Hypotonic swelling promotes nitric oxide release in cardiac ventricular myocytes: impact on swelling-induced negative inotropic effect.

AIMS: Cardiomyocyte swelling occurs in multiple pathological situations and has been associated with contractile dysfunction, cell death, and enhanced propensity to arrhythmias. We investigate whether hypotonic swelling promotes nitric oxide (NO) release in cardiomyocytes, and whether it impacts on swelling-induced contractile dysfunction. METHODS AND RESULTS: Superfusing rat cardiomyocytes with a hypotonic solution (HS; 217 mOsm), increased cell volume, reduced myocyte contraction and Ca(2+) transient, and increased NO-sensitive 4-amino-5-methylamino-2',7'-difluorofluorescein diacetate (DAF-FM) fluorescence. When cells were exposed to HS + 2.5 mM of the NO synthase inhibitor l-NAME, cell swelling occurred in the absence of NO release. Swelling-induced NO release was also prevented by the nitric oxide synthase 1 (NOS1) inhibitor, nitroguanidine, and significantly reduced in NOS1 knockout mice.
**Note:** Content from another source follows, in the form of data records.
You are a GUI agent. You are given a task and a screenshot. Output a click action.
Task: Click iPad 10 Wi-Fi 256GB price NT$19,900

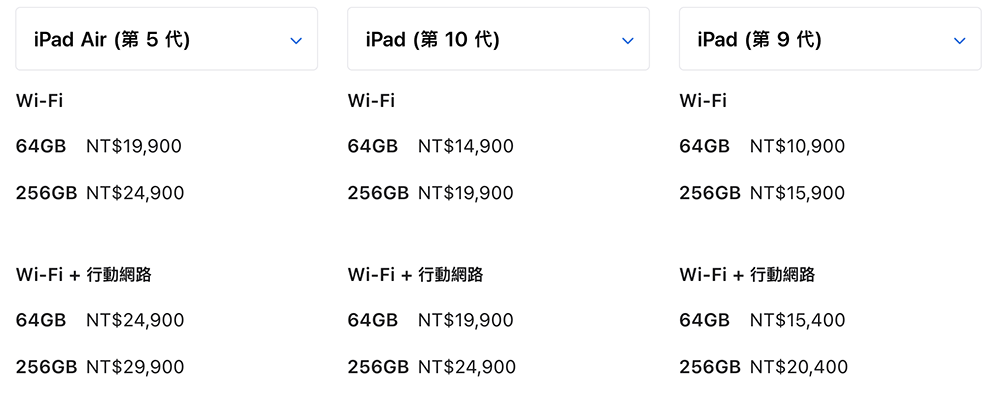pos(465,193)
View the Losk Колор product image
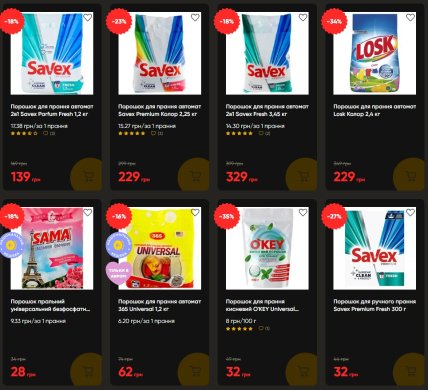This screenshot has width=428, height=390. (375, 53)
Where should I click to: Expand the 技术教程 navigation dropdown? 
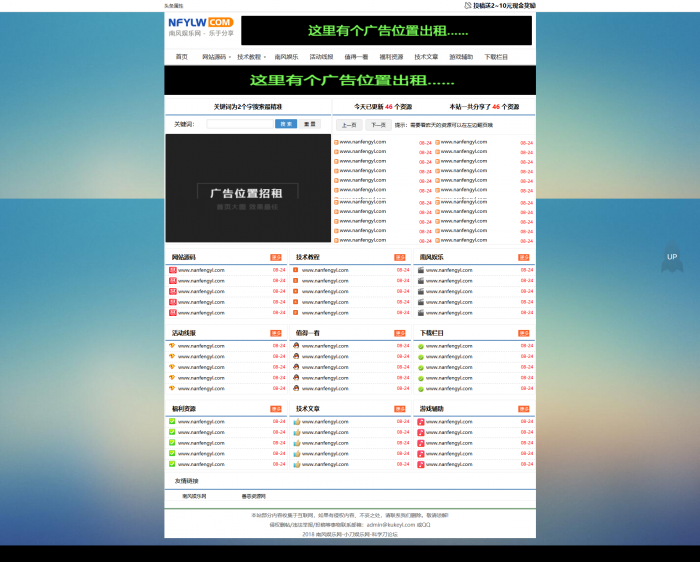click(x=250, y=57)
Additionally, colchicine (inhibitor of microtubule polymerization) prevented the increase in DAF-FM fluorescence induced by HS, indicating that microtubule integrity is necessary for swelling-induced NO release. The swelling-induced negative inotropic effect was exacerbated in the presence of either l-NAME, nitroguandine, the guanylate cyclase inhibitor, ODQ, or the PKG inhibitor, KT5823, suggesting that NOS1-derived NO provides contractile support via a cGMP/PKG-dependent mechanism. Indeed, ODQ reduced Ca(2+) wave velocity and both ODQ and KT5823 reduced the HS-induced increment in ryanodine receptor (RyR2, Ser2808) phosphorylation, suggesting that in this context, cGMP/PKG may contribute to preserve contractile function by enhancing sarcoplasmic reticulum Ca(2+) release. CONCLUSIONS: Our findings suggest a novel mechanism for NO release in cardiomyocytes with putative pathophysiological relevance determined, at least in part, by its capability to reduce the extent of contractile dysfunction associated with hypotonic swelling.